The response should be the records below, repeated exactly, with each picture left out.

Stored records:

================

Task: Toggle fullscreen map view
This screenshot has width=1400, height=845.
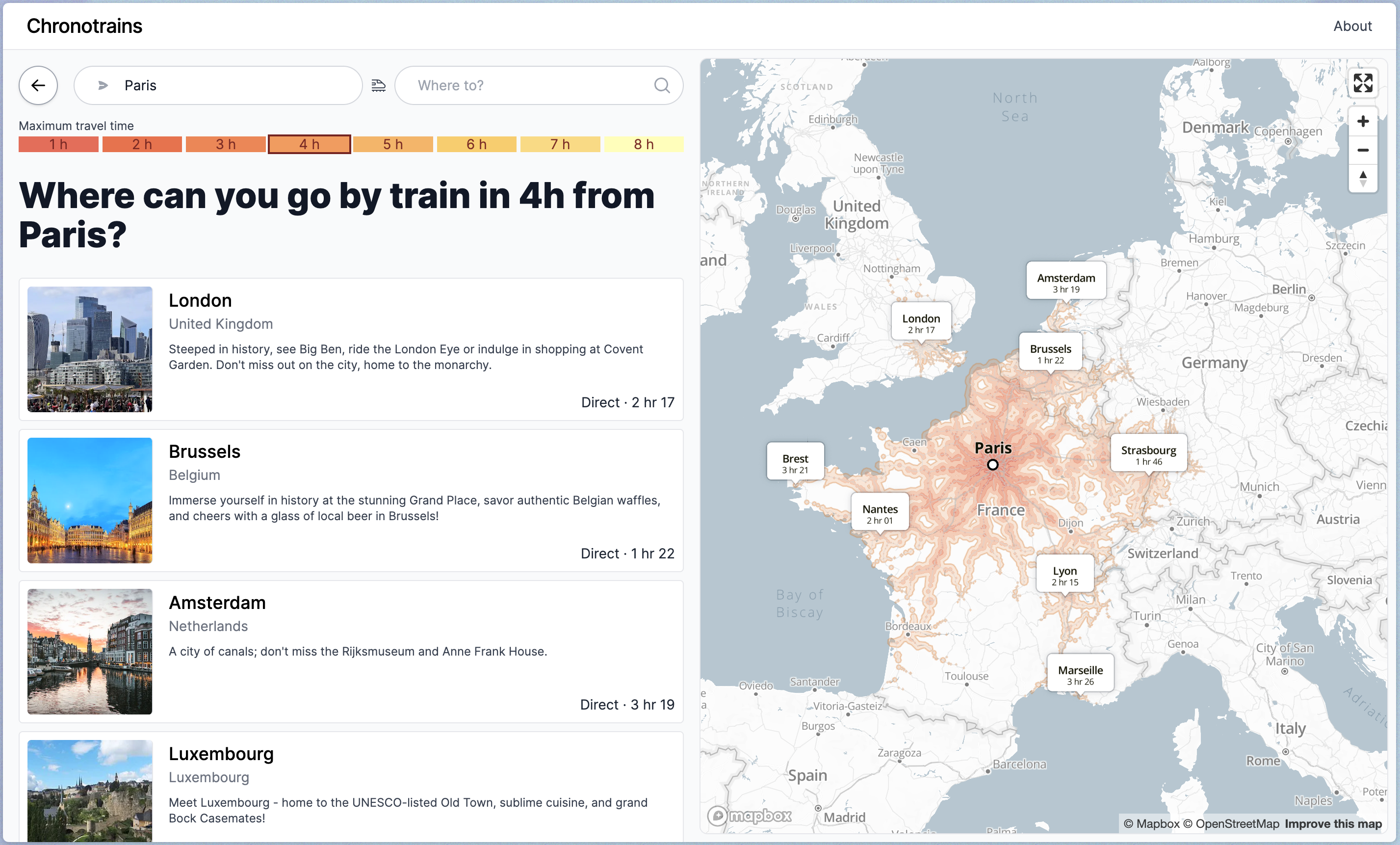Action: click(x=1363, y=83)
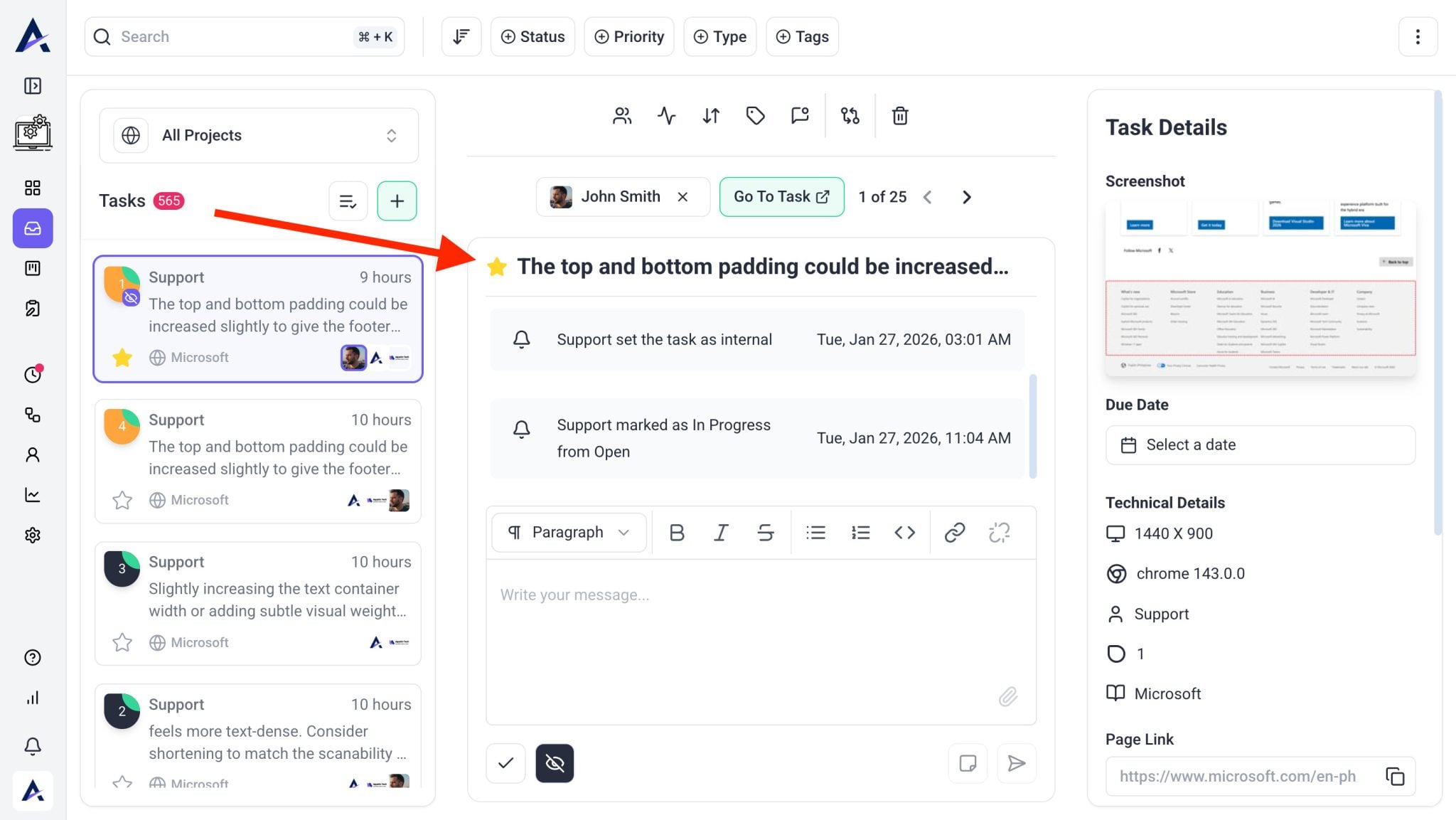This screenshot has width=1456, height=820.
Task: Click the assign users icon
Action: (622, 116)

================

## Problem solution
Task: Toggle fullscreen map view
This screenshot has width=1400, height=845.
Action: click(x=1363, y=83)
This screenshot has width=1456, height=820.
Task: Click the assign users icon
Action: (622, 116)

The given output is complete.